Objective response rates did not substantially differ between BPD (77 percent, 95 percent CI, 70.0‒83.7) and PVD (72 percent, 95 percent CI, 64.1‒79.2), while the rate of complete response or better was significantly greater with BPD (40 percent, 95 percent CI, 32.2‒48.2) than with PVD (16 percent, 95 percent CI, 10.7‒23.3). In addition, the median duration of response was NR (95 percent CI, 24.9‒NR) with BPD and 17.5 months (95 percent CI, 12.1‒26.4) with PVD.

Follow-up for OS rates among patients with RRMM is still ongoing, but a positive trend was noted in favour of BPD (HR, 0.77, 95 percent CI, 0.53‒1.14).

In terms of safety, adverse events (AEs) occurred both in the BPD (n=150; any grade, >99 percent; grade 3/4, 91 percent) and the PVD arms (n=145; any grade, 96 percent; grade 3/4, 73 percent). About nine in 10 patients (89 percent) treated with BPD experienced ocular AEs (grade 3/4, 43 percent) as opposed to just three in 10 (30 percent) patients who received PVD (grade 3/4, 2 percent).
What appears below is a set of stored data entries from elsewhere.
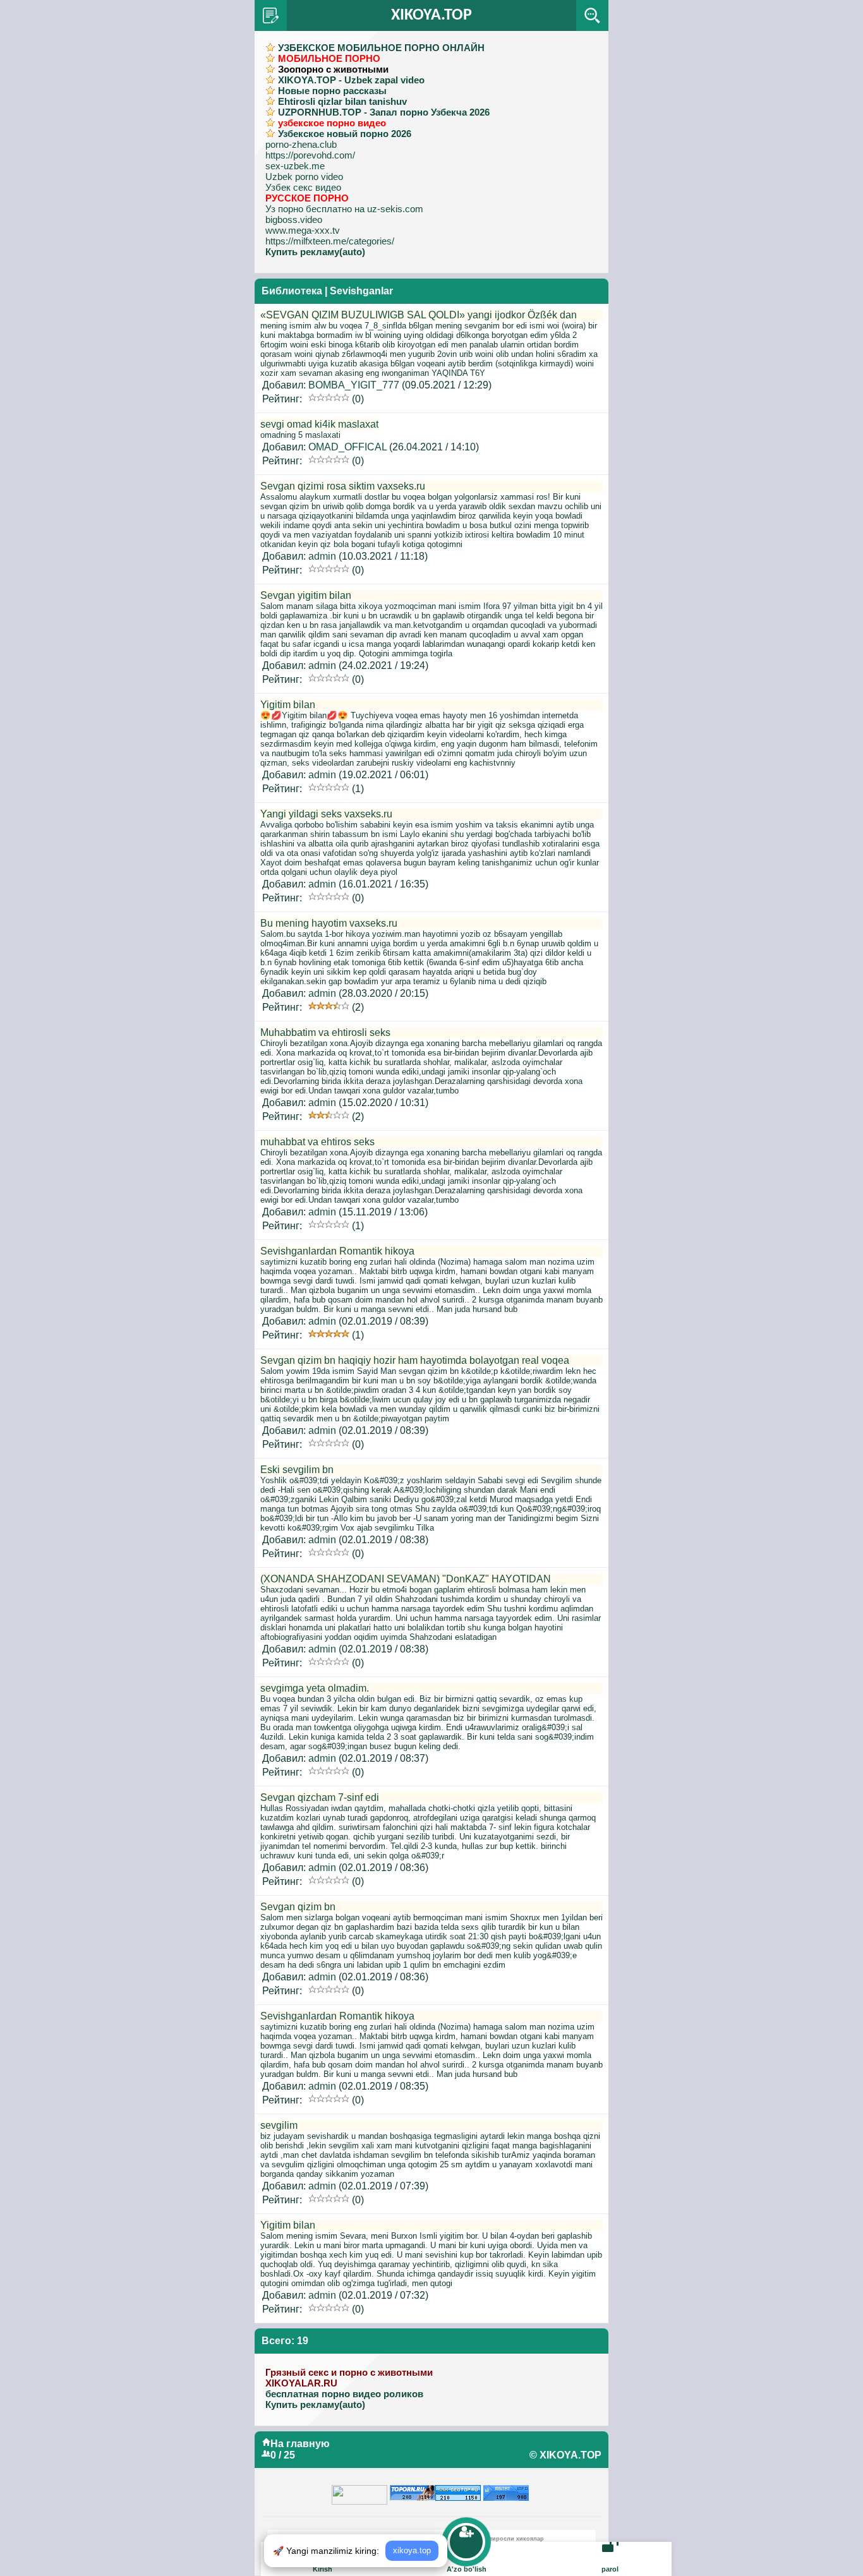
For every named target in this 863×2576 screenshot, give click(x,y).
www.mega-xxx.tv (302, 230)
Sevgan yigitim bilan (305, 595)
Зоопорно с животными (333, 69)
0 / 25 (282, 2455)
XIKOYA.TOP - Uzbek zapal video (351, 80)
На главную (300, 2443)
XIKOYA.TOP (431, 15)
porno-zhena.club (301, 144)
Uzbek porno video (304, 176)
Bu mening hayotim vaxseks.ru (328, 923)
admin (322, 556)
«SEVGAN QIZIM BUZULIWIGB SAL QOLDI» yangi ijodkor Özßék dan (418, 315)
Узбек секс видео (303, 187)
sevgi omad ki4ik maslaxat (319, 424)
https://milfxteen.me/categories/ (329, 241)
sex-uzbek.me (295, 165)
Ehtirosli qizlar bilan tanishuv (342, 101)
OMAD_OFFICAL (347, 447)
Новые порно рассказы (332, 90)
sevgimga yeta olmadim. (314, 1688)
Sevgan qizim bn (297, 1906)
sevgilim (279, 2125)
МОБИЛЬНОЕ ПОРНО (329, 58)
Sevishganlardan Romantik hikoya (337, 1251)
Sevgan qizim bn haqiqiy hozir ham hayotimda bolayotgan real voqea (414, 1360)
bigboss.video (293, 219)
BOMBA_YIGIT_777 (353, 385)
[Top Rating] (506, 2490)
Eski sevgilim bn (297, 1469)
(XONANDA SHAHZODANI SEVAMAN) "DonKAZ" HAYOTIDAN (405, 1579)
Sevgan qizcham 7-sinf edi (319, 1797)
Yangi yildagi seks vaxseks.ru (326, 814)
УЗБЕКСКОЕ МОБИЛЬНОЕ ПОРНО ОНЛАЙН (381, 47)
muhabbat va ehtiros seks (317, 1141)
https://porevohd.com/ (310, 155)
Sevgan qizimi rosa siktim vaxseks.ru (342, 486)
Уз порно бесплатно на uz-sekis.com (344, 208)
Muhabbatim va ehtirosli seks (325, 1032)
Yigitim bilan (287, 704)
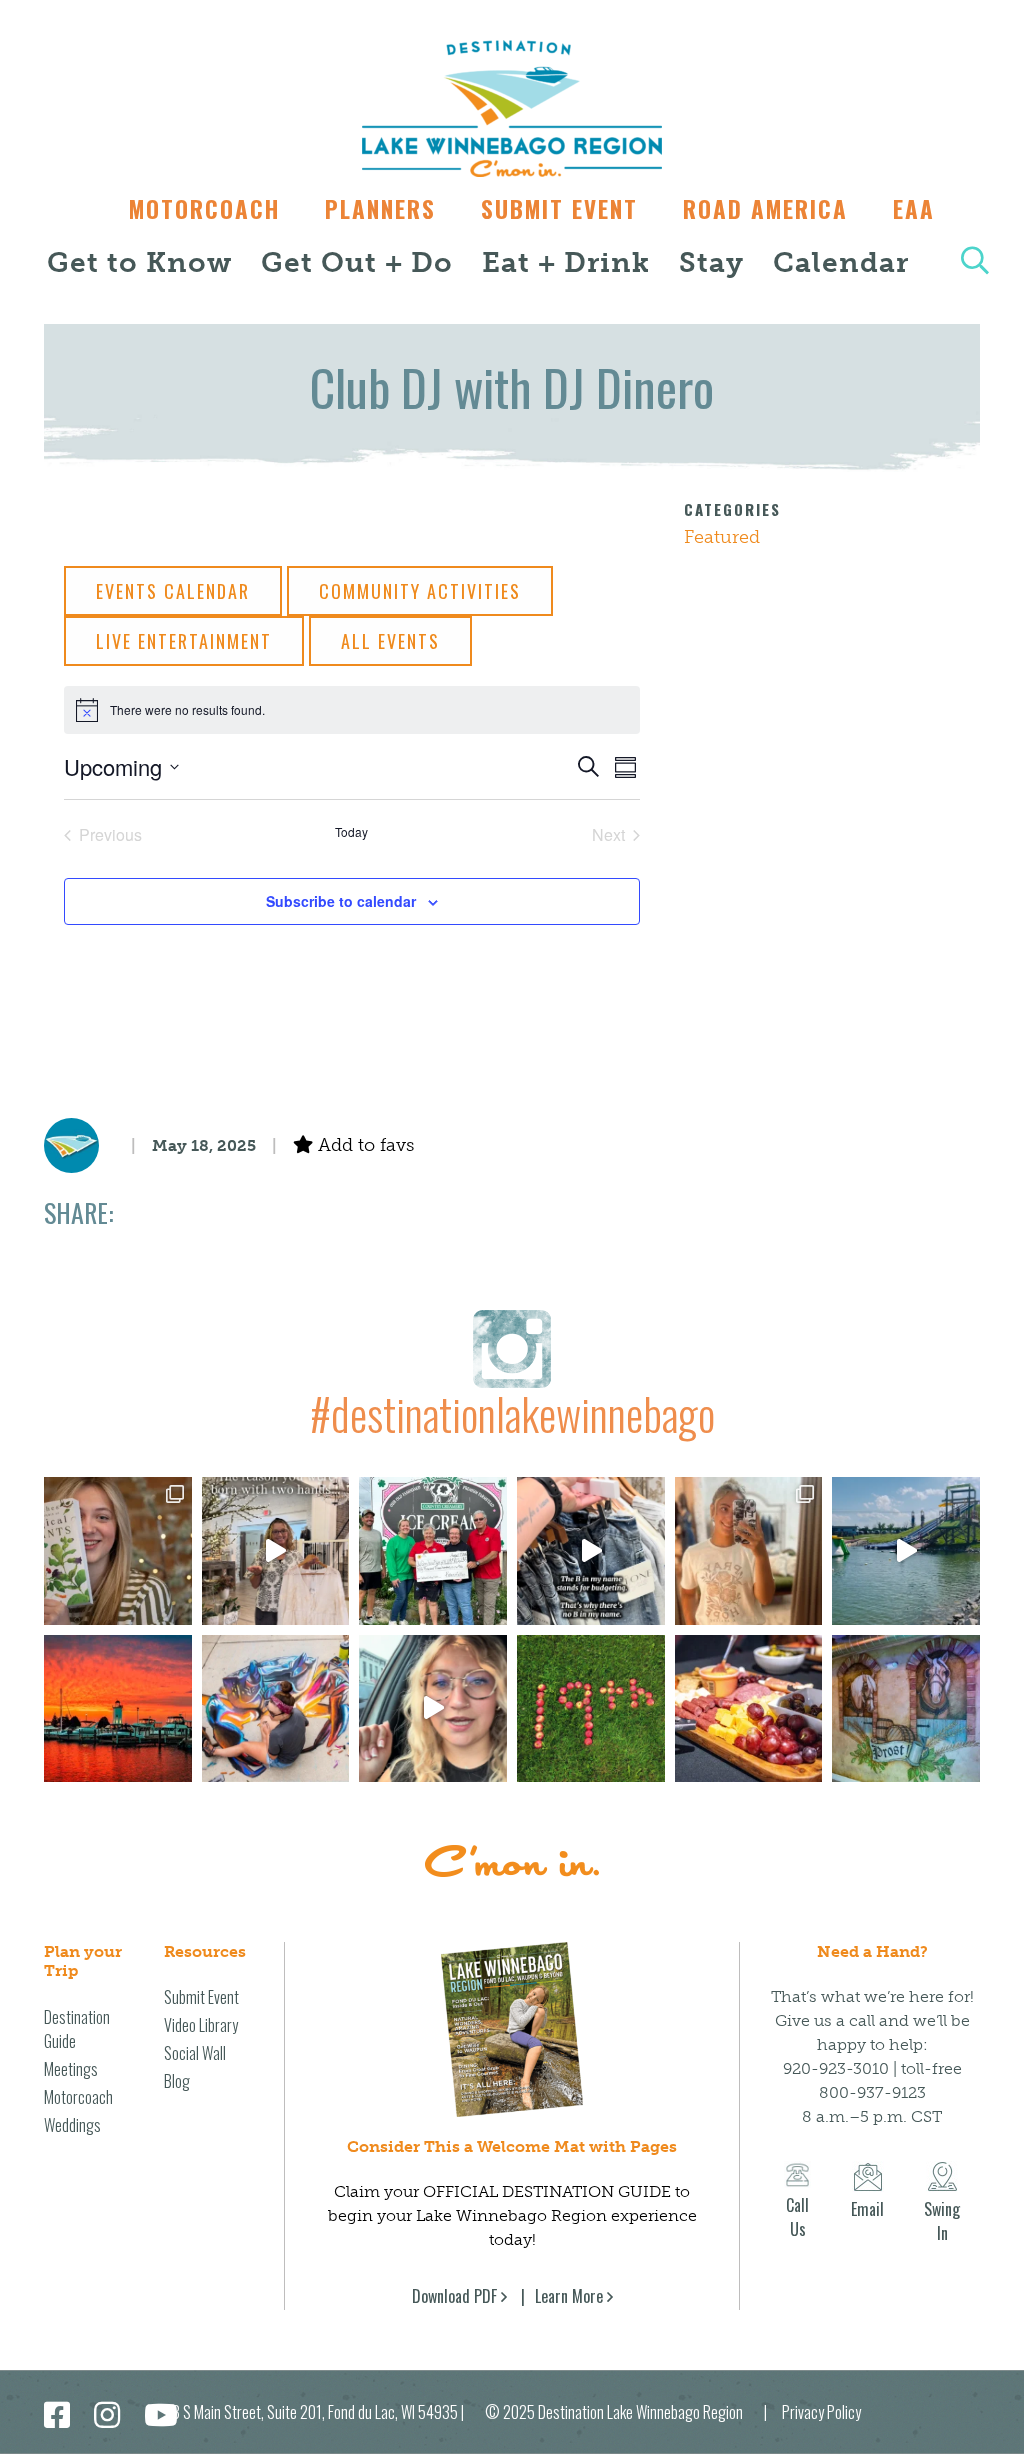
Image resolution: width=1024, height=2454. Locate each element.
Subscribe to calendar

Serious AEs occurred in 63 percent and 45 percent of patients, respectively, while fatal SAEs arose in 11 percent of patients in both treatment groups. Overall, 15 percent of patients in the BPD arm and 12 percent in the PVD arm stopped treatment due to AEs.

However, “AEs were generally manageable and broadly consistent with the known safety profile of the individual agents,” according to Dimopoulos.

“Use of triplet/quadruplet therapies in the first-line treatment setting for MM raises the need for novel combinations at first relapse, which belamaf combinations may address,” he said.